All the data must be output exactly as given.

START TASK INPUT

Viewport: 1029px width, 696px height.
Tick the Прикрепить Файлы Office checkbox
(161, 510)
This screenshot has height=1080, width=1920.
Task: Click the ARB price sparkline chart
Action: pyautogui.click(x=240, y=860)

END TASK INPUT

EXPECTED ANSWER:
Viewport: 1029px width, 696px height.
Tick the Прикрепить Файлы Office checkbox
(161, 510)
This screenshot has height=1080, width=1920.
Task: Click the ARB price sparkline chart
Action: pyautogui.click(x=240, y=860)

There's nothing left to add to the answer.